[Date Prev][Date Next][Thread Prev][Thread Next][Date Index][Thread Index]
Re: [PATCH] Add resolve-relative-reference in (web uri), as in RFC 3986
From: |
Maxime Devos |
Subject: |
Re: [PATCH] Add resolve-relative-reference in (web uri), as in RFC 3986 5.2. |
Date: |
Mon, 25 Sep 2023 22:46:15 +0200 |
User-agent: |
Mozilla/5.0 (X11; Linux x86_64; rv:102.0) Gecko/20100101 Thunderbird/102.13.0 |
Op 25-09-2023 om 18:48 schreef Vivien Kraus:
* module/web/uri.scm (remove-dot-segments): Implement algorithm 5.2.4.
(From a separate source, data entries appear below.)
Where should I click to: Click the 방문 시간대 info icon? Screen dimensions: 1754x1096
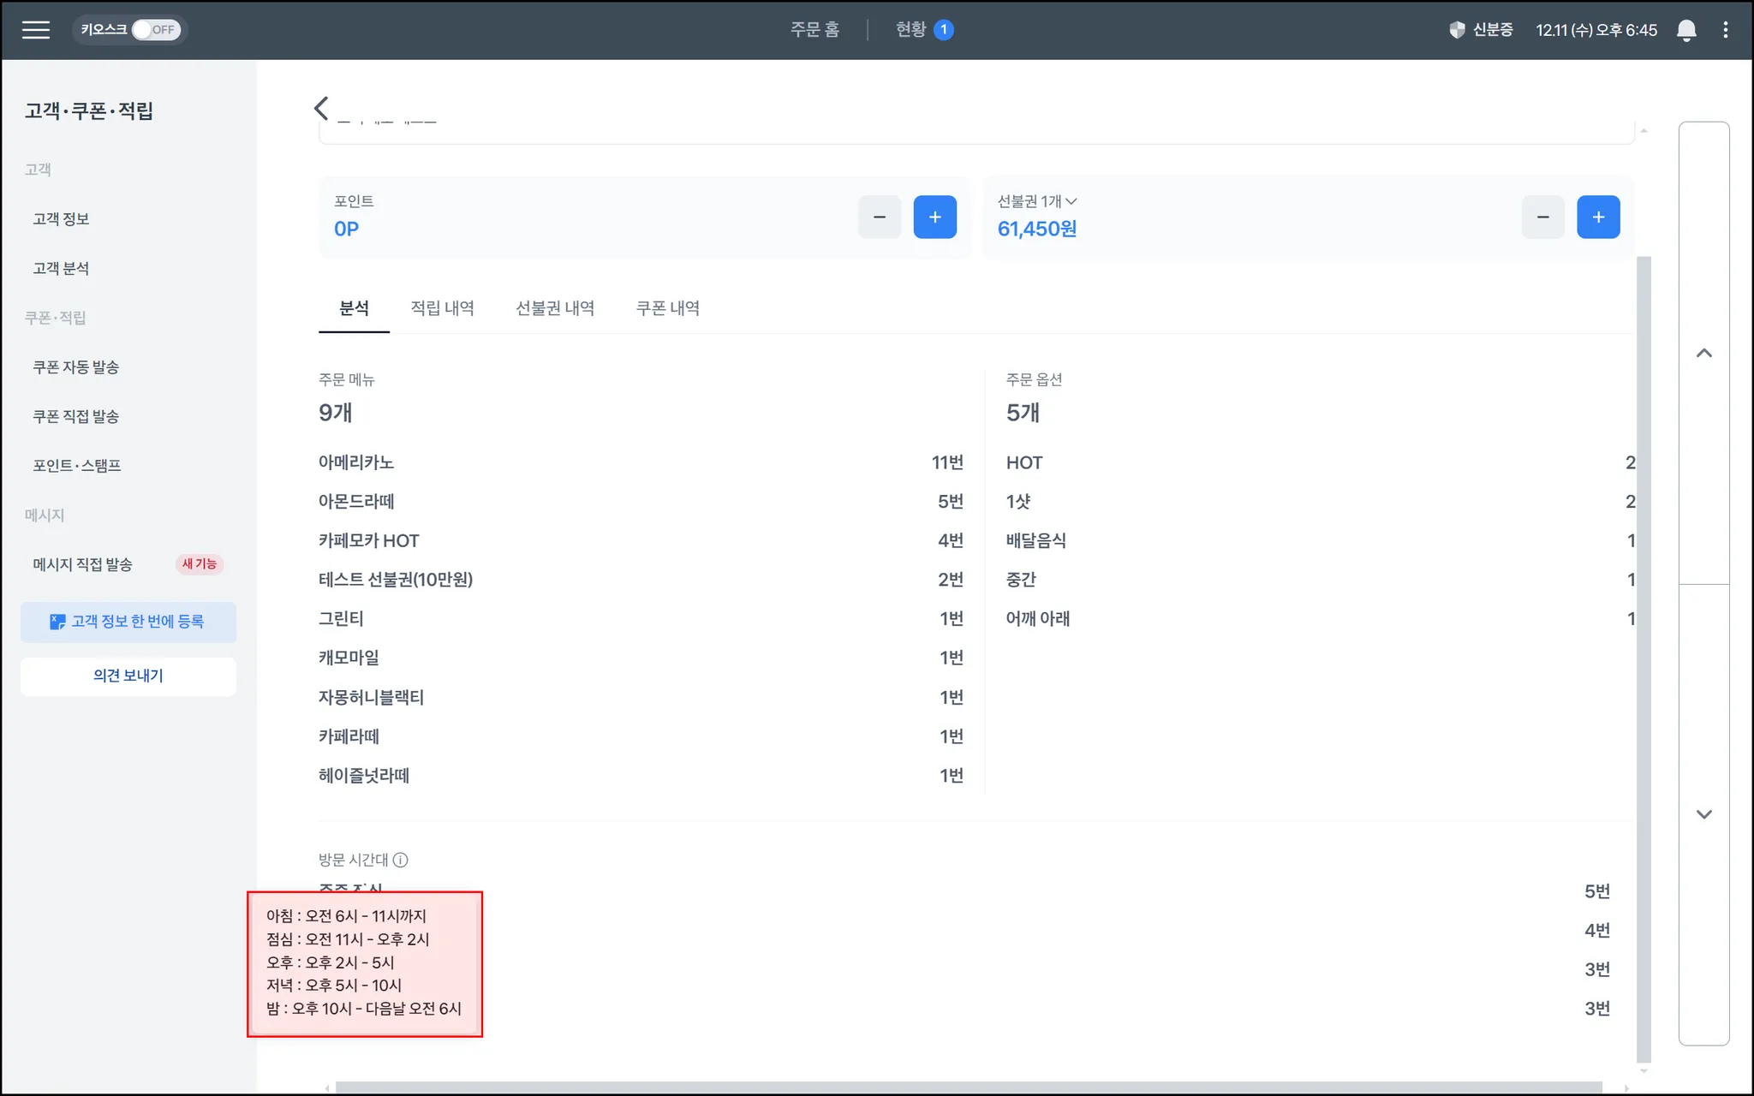(400, 860)
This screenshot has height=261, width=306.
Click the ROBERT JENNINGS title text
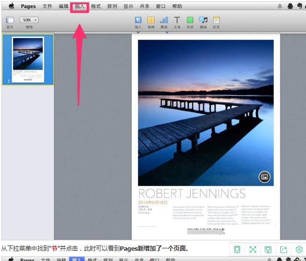(x=192, y=193)
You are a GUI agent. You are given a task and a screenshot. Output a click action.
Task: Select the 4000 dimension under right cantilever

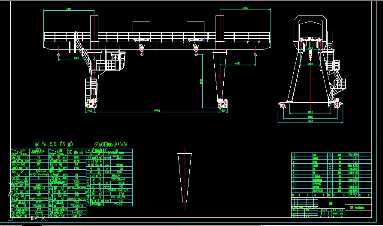click(x=237, y=64)
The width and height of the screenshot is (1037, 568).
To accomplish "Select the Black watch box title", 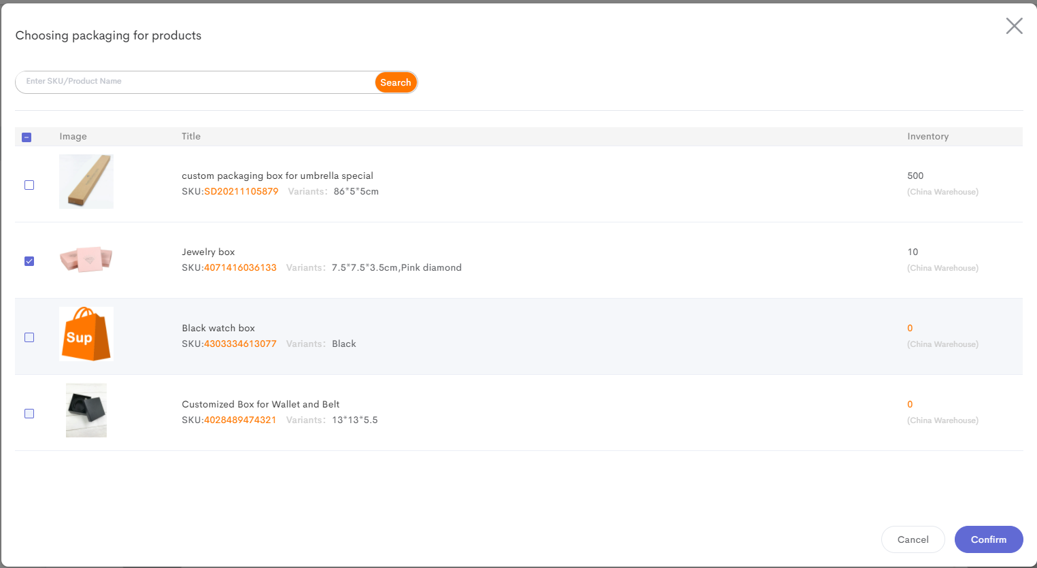I will (x=218, y=328).
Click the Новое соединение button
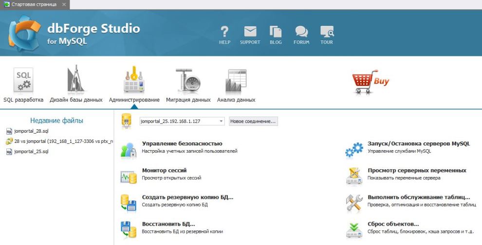The width and height of the screenshot is (482, 245). (253, 121)
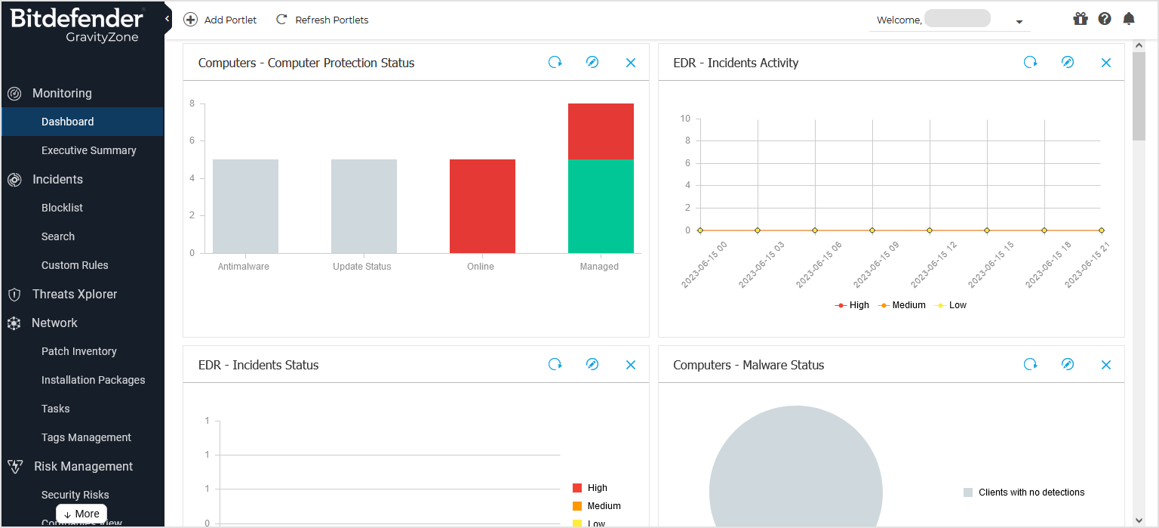Click the Threats Xplorer shield icon
Image resolution: width=1159 pixels, height=528 pixels.
[x=14, y=295]
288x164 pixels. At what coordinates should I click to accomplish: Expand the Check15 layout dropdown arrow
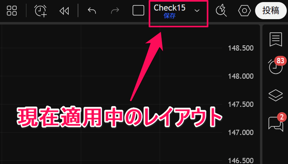[x=197, y=11]
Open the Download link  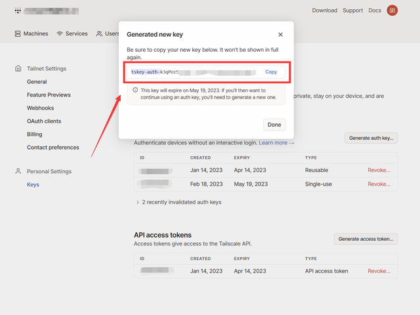pyautogui.click(x=324, y=11)
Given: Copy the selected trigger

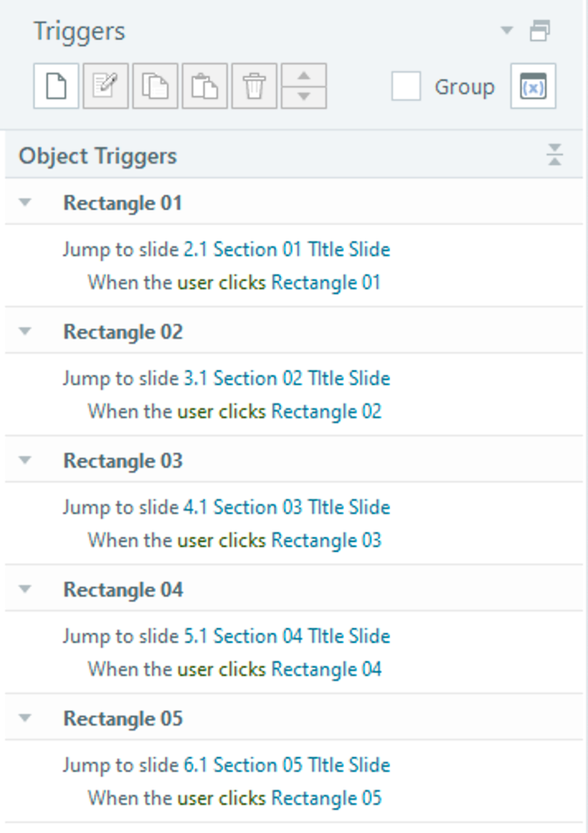Looking at the screenshot, I should tap(156, 87).
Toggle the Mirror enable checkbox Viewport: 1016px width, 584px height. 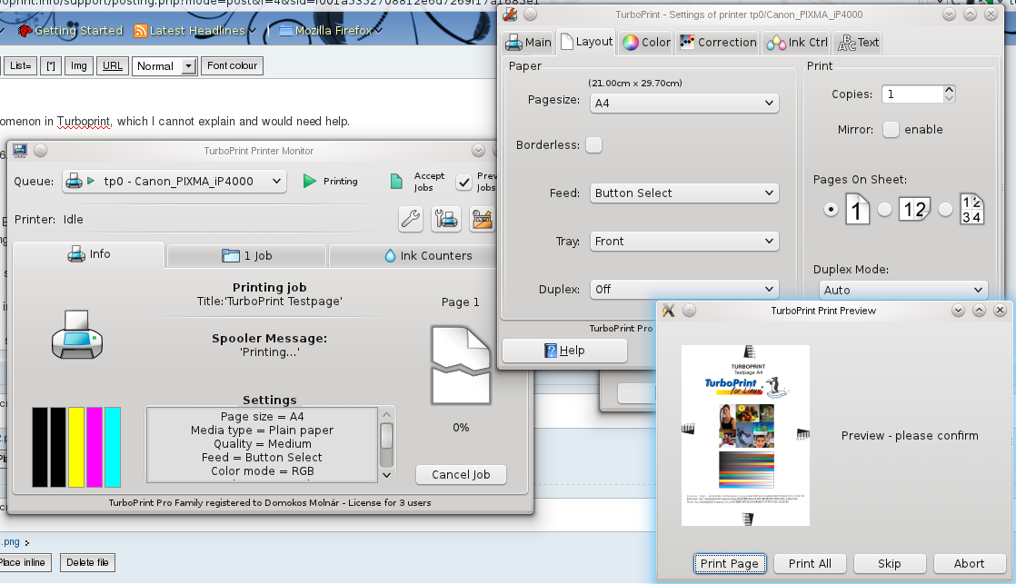(x=891, y=130)
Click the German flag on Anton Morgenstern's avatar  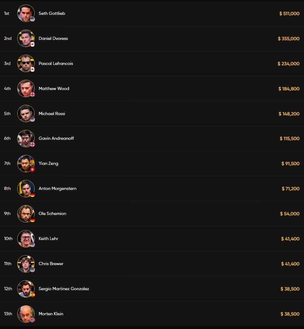[x=32, y=195]
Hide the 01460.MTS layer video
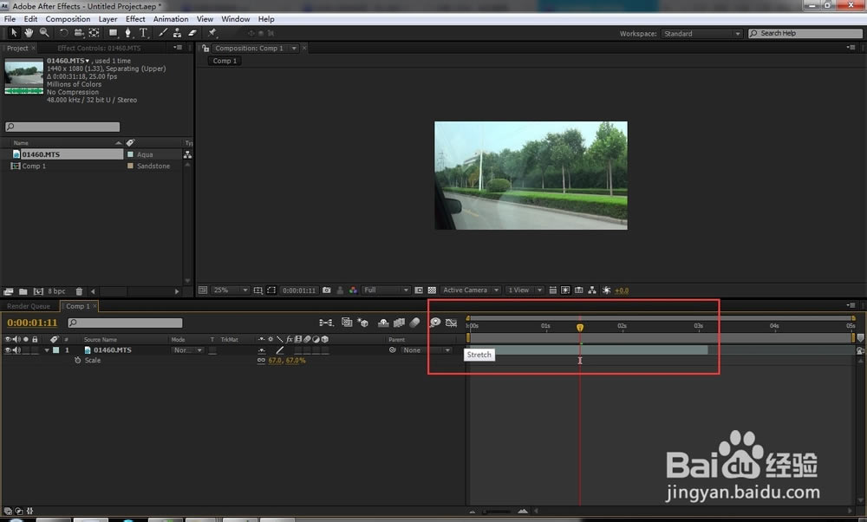867x522 pixels. tap(7, 350)
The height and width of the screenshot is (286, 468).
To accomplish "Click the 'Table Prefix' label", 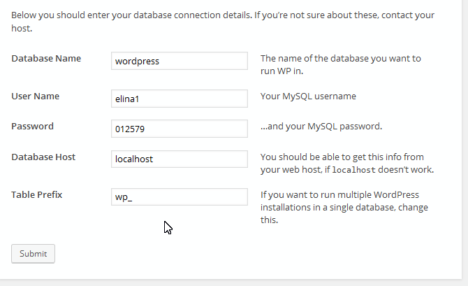I will pyautogui.click(x=37, y=194).
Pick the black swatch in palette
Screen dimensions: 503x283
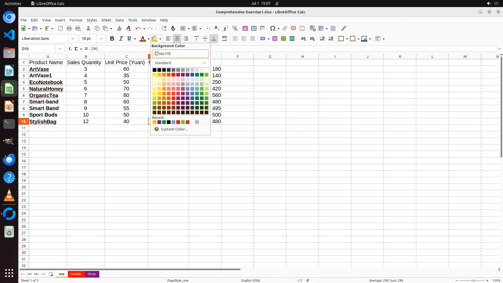click(155, 70)
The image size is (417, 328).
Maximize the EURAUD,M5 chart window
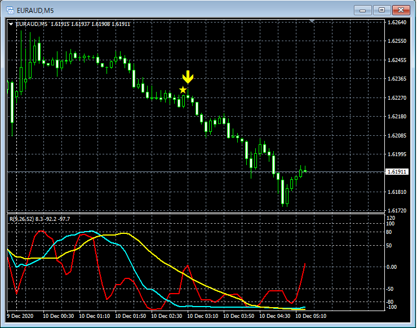[383, 10]
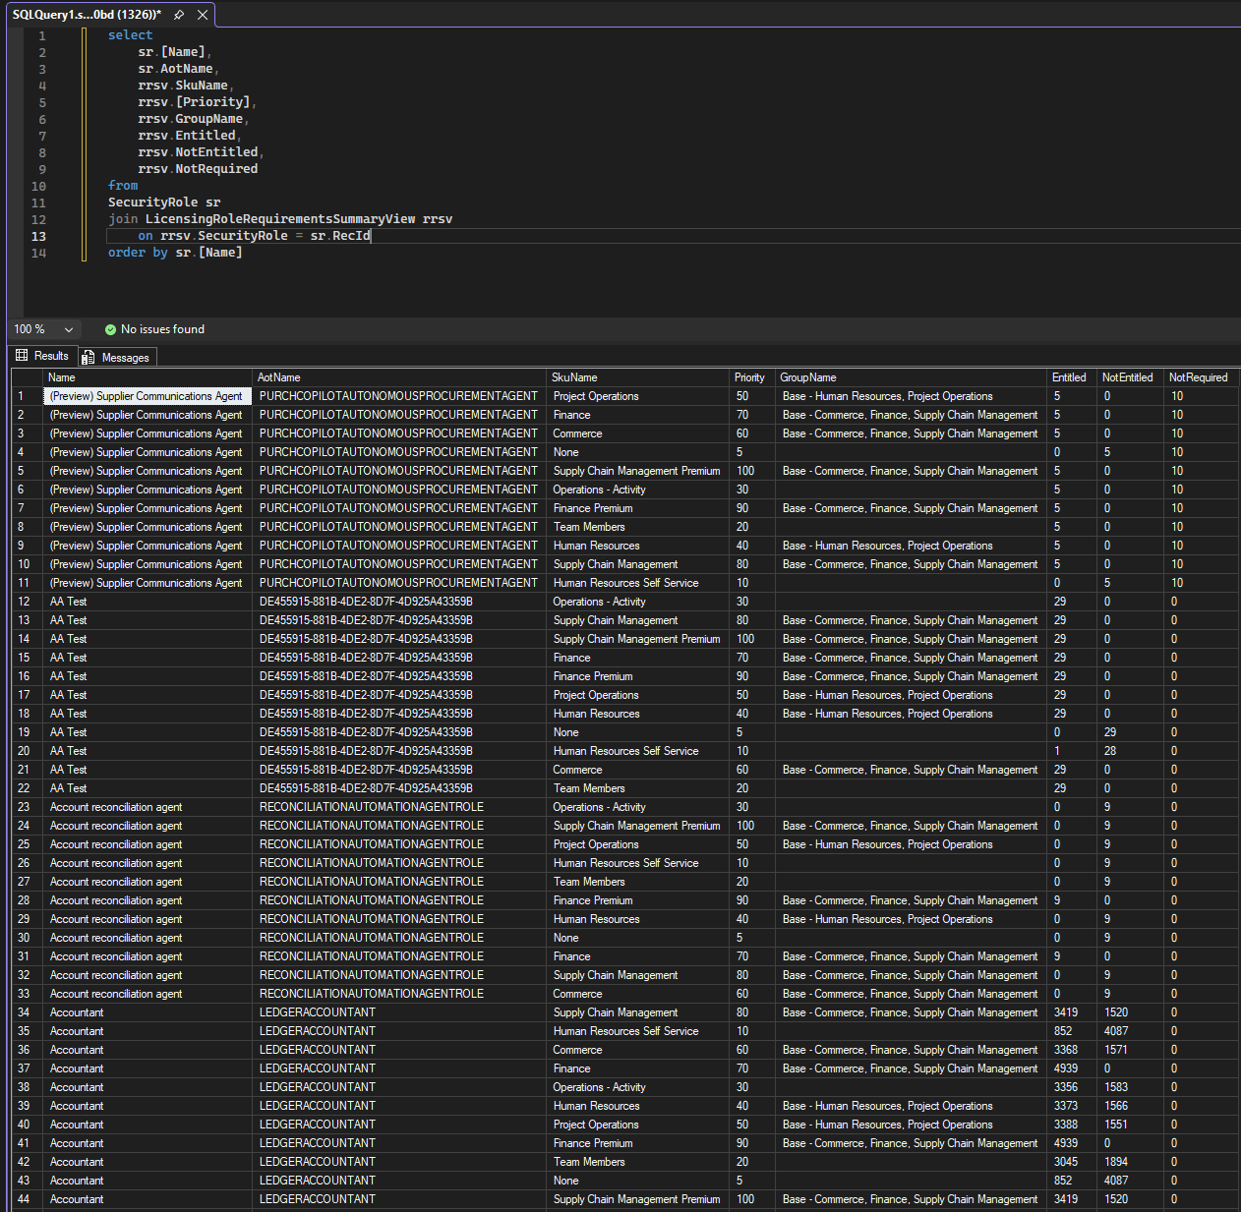
Task: Click the NotRequired column header
Action: click(1200, 377)
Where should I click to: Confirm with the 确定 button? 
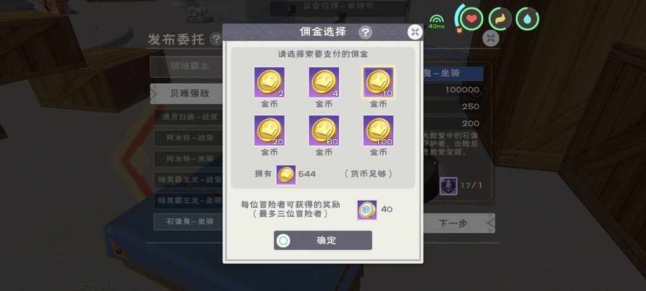pos(323,240)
(merge-paths): Implement algorithm 5.2.3.
(resolve-relative-reference): Implement algorithm 5.2.2.
(module): Export resolve-relative-reference.
* NEWS: Reference it here.
---
Dear Guile developers,
When you request https://example.com/resource an URI and get redirected
to "here", you end up with 2 URI references:
- https://example.com/resource
- here
What should you request next? The answer is,
"https://example.com/here". It seems evident how we go from one to the
other.
However, there are more subtle cases. What if you get redirected to
"../here", for instance?
RFC 3986 has you covered, in section 5.2. It explains how we go from a
base URI and a URI reference to the new URI.
What do you think?
Best regards,
Sounds very useful. However, there are also some dangers on doing this
thing -- the ‘external’ page https://example.com/data.json could
redirect to
http://localhost/unsecured-secret-but-its-localhost-only-so-it-is-safe.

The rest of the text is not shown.